REQUISITOS DE LA TAREA: Extrae íntegro el texto sobre la envidia, sin cambiar ni una palabra.

TEXTO PROPORCIONADO:
● ● ● ● ●
La envidia es un vicio que estimula comportamientos antisociales entre los que destaca, políticamente, el bravucón nazionalitarismo de la periferia española. Pero en otros muchos escenarios vemos apuntar la oreja peluda del envidioso desbordando odio por todos los poros.

Urge precisar, no obstante. La "sana envidia" y la "admiración" no se diferencian demasiado. Lo admirable suele ser envidiable. No me duelen prendas decirlo, envidio sanamente -o admiro- el talento de Anxel Vence para escribir casi a diario una columna brillantísima, socarrona, elegante, inteligente y, más difícil todavía, amena. Lo mismo me sucede en relación a Alfredo Conde que todos los días del año -Vence suele tomarse algún descanso- pone al clareo su limpia prosa sin adarme de amargura, ni fatiga, ni resentimiento a pesar del maltrato institucional recibido, desde la derecha y desde la izquierda. Y siempre admiré -o envidié sanamente- la gigantesca capacidad del maestro Francisco Pablos que escribía una columna, una buena columna, en diez minutos. Otras consideraciones aparte, con las excepciones de Umbral y Savater, no conocí personalmente a nadie que igualara a Pablos en este oficio, a nadie con tan desarrollados dones para la oratoria y redacción a chorro de pensamiento. Y envidiaría el sentido del humor, la clase para reírse de sí mismo y la inteligencia de alguien cuya autobiografía arrancase así: No crean que busco compasión ni justificación a mis insuficiencias confesando que soy de Ourense, la Atenas del Miño.
● ● ● ● ●
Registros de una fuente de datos
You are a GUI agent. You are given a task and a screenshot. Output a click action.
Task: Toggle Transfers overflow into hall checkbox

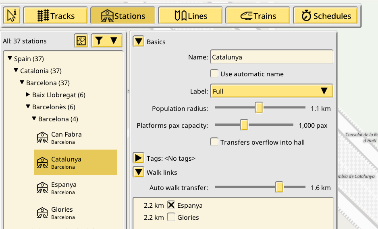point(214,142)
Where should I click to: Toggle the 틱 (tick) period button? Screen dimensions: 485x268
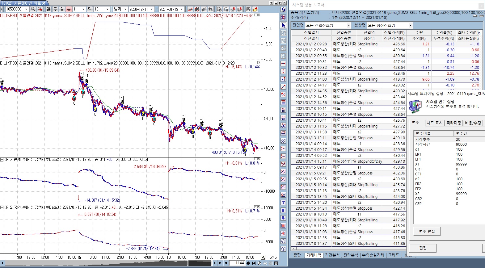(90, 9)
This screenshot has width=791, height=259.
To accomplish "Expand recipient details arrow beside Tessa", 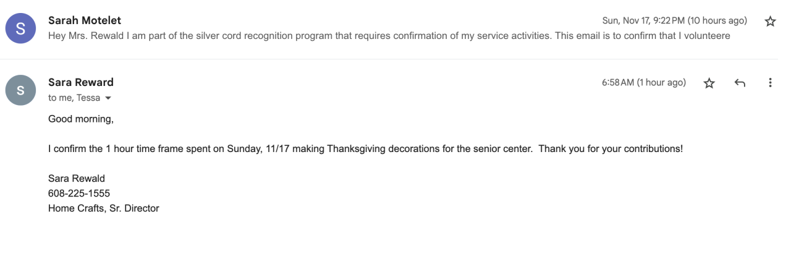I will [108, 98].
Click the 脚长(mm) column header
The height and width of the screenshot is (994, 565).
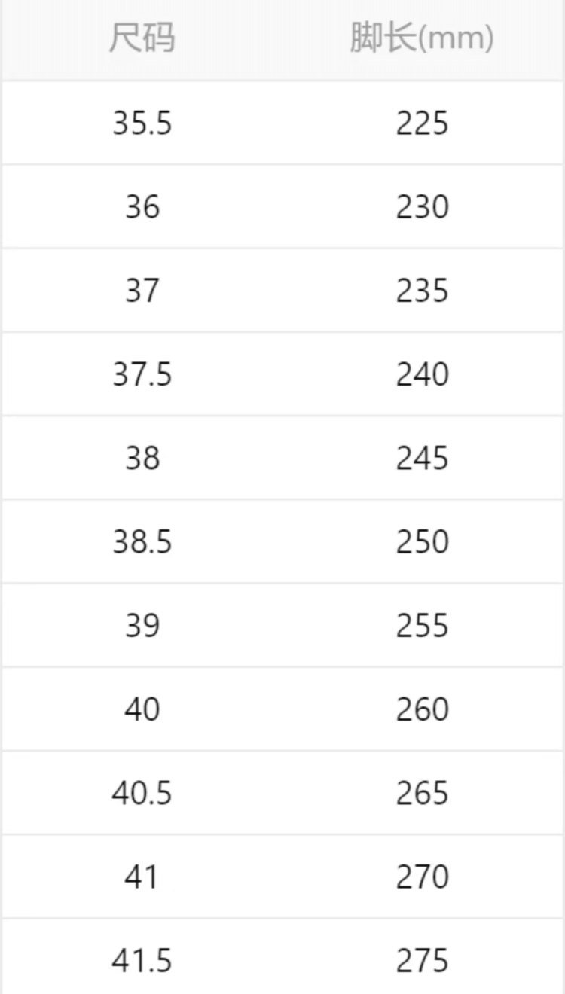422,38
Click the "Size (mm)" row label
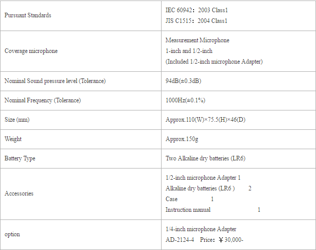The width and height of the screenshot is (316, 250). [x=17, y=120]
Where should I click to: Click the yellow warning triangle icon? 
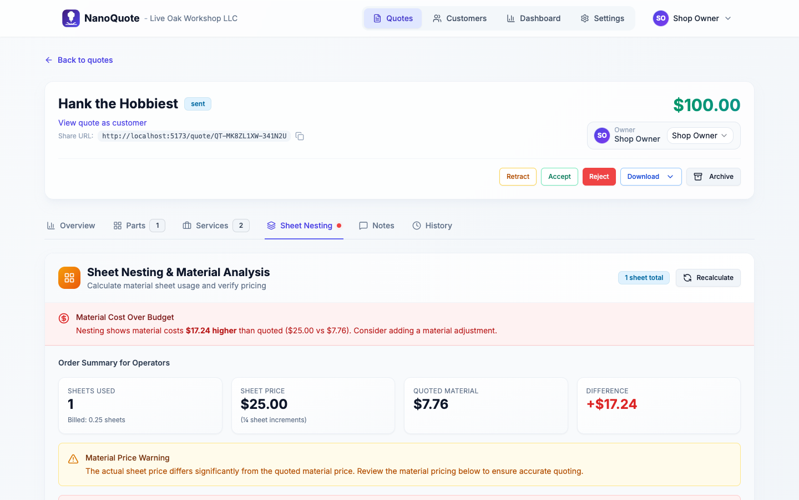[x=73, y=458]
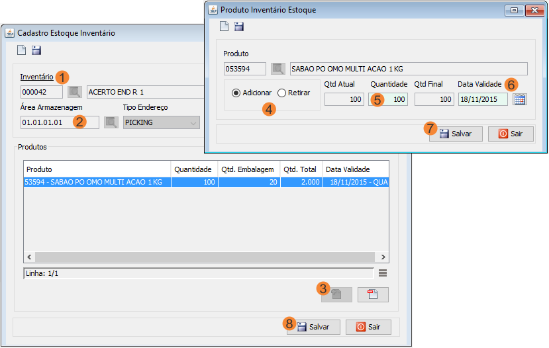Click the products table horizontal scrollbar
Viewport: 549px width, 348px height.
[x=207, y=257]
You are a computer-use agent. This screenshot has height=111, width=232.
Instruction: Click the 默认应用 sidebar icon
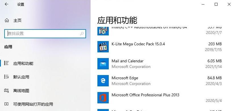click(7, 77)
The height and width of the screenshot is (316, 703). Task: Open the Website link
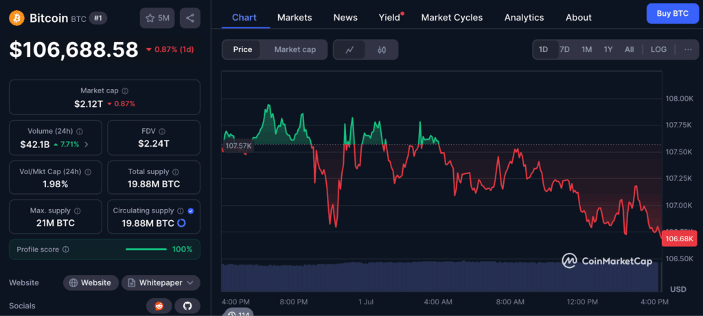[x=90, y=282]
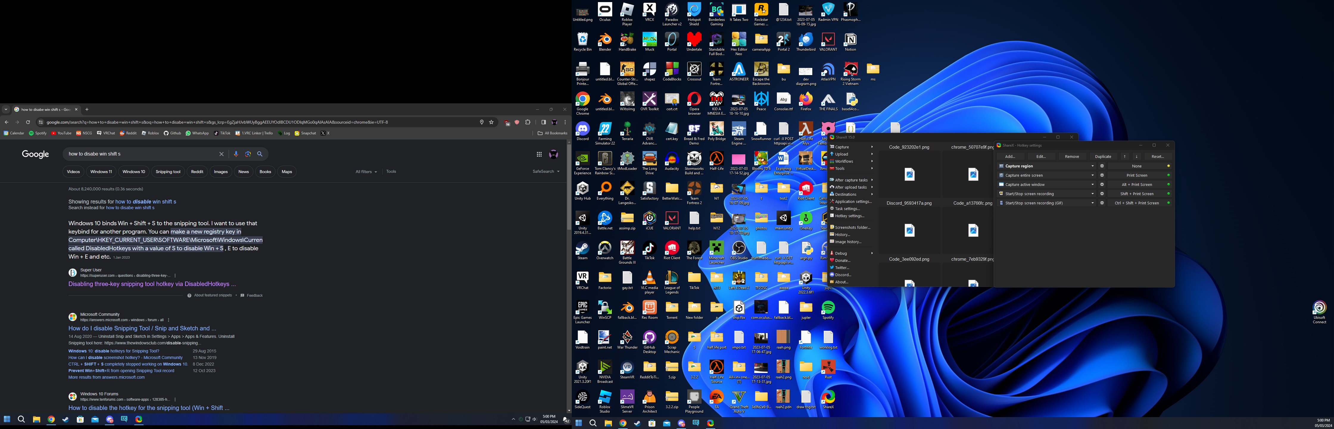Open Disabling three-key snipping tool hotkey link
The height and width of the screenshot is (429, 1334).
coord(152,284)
● ● ● ● ●
RESULTADO OBTENIDO:
La envidia es un vicio que estimula comportamientos antisociales entre los que destaca, políticamente, el bravucón nazionalitarismo de la periferia española. Pero en otros muchos escenarios vemos apuntar la oreja peluda del envidioso desbordando odio por todos los poros.

Urge precisar, no obstante. La "sana envidia" y la "admiración" no se diferencian demasiado. Lo admirable suele ser envidiable. No me duelen prendas decirlo, envidio sanamente -o admiro- el talento de Anxel Vence para escribir casi a diario una columna brillantísima, socarrona, elegante, inteligente y, más difícil todavía, amena. Lo mismo me sucede en relación a Alfredo Conde que todos los días del año -Vence suele tomarse algún descanso- pone al clareo su limpia prosa sin adarme de amargura, ni fatiga, ni resentimiento a pesar del maltrato institucional recibido, desde la derecha y desde la izquierda. Y siempre admiré -o envidié sanamente- la gigantesca capacidad del maestro Francisco Pablos que escribía una columna, una buena columna, en diez minutos. Otras consideraciones aparte, con las excepciones de Umbral y Savater, no conocí personalmente a nadie que igualara a Pablos en este oficio, a nadie con tan desarrollados dones para la oratoria y redacción a chorro de pensamiento. Y envidiaría el sentido del humor, la clase para reírse de sí mismo y la inteligencia de alguien cuya autobiografía arrancase así: No crean que busco compasión ni justificación a mis insuficiencias confesando que soy de Ourense, la Atenas del Miño.